И вот, как нам казалось, это сообщение Гитлера наконец давало нам возможность, поступив на военную службу во благо нашего Отечества, показать этим плохо информированным и злокозненным нацистам, какими бывают настоящие патриоты.

А в углу сидел господин «директор», Дитрих Бонхёффер. Он, очевидно, совершенно не разделял наши чувства. В это время мы, побывав на первых двух-трёх лекциях, которые он прочитал в Цингсте, уже были в восторге от силы его богословской аргументации и от дебатов. А наши сокурсники из Берлина […] успели нам немного рассказать о том, что наш юный директор ещё в 1933 году вместе с Мартином Нимёллером выступил против нацификации церкви (что и привело к последствиям, которых мы так жаждали). Поэтому его реакция тем утром поставила нас в тупик. Что случилось? Разве он – не хорошо образованный реформатский теолог? Мы попросили разъяснений – и он пообещал, что вечер будет долгим.
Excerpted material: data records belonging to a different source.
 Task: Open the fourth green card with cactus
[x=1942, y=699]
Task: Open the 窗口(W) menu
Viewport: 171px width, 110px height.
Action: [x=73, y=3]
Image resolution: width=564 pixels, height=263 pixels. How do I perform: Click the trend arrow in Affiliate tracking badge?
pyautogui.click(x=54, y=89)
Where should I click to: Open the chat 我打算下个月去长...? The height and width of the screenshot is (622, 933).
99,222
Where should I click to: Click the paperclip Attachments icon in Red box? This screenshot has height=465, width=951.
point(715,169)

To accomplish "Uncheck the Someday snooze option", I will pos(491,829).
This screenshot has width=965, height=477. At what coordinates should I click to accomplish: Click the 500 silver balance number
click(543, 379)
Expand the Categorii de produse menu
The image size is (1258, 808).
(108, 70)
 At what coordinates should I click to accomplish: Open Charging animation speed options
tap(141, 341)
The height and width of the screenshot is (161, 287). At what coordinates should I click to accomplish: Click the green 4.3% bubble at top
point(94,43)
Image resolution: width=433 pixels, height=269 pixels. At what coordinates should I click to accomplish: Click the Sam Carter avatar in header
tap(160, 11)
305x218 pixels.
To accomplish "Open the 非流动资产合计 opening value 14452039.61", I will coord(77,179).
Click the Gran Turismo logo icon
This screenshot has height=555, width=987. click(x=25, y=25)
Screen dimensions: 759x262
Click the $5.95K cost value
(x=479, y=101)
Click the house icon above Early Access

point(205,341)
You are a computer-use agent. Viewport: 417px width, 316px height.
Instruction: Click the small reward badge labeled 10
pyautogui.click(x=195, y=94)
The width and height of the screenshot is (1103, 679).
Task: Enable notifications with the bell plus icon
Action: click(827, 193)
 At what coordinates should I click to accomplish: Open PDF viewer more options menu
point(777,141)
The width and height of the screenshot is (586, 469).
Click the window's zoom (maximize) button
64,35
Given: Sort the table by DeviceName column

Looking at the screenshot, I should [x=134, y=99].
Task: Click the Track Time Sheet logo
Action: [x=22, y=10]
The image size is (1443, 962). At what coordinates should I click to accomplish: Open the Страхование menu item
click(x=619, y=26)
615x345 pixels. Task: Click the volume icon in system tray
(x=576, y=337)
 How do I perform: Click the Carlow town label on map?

Вечером этого дня я впервые услышал вопросы о послушании Нагорной проповеди, исходящие из уст теолога, ассоциирующего себя с Реформацией, из уст лютеранина, уважаемого члена Исповедующей церкви. Вопросы! Таков был метод Бонхёффера: задавать уточняющие вопросы на возникающие у оппонента возражения. Он спрашивал: существует ли для христианина возможность по крайней мере пытаться прямо и просто повиноваться Нагорной проповеди? Бонхёффер оставался спокойным, как будто бы отстранённым, совершенно не фанатичным; он говорил тихим голосом. Совершенно не было похоже на то, что он стремится нас обратить здесь и сейчас; он не походил на человека, который пытается впарить другим свои убеждения. Он намекнул, что если бы лично его призывали на военную службу, то он задумался бы над тем, чтобы от неё уклониться.

Он пустился в размышления о том, насколько неудачно протестантизм воспроизводит (и воплощает на практике) лютеранское учение о двух (разделённых?) царствах и отрывке из тринадцатой главы послания к римлянам; к каким фатальным последствиям для восприятия Евангелия и образа действий Церкви это приводит: Церковь служит дешёвой, а не дорогой благодати Христа.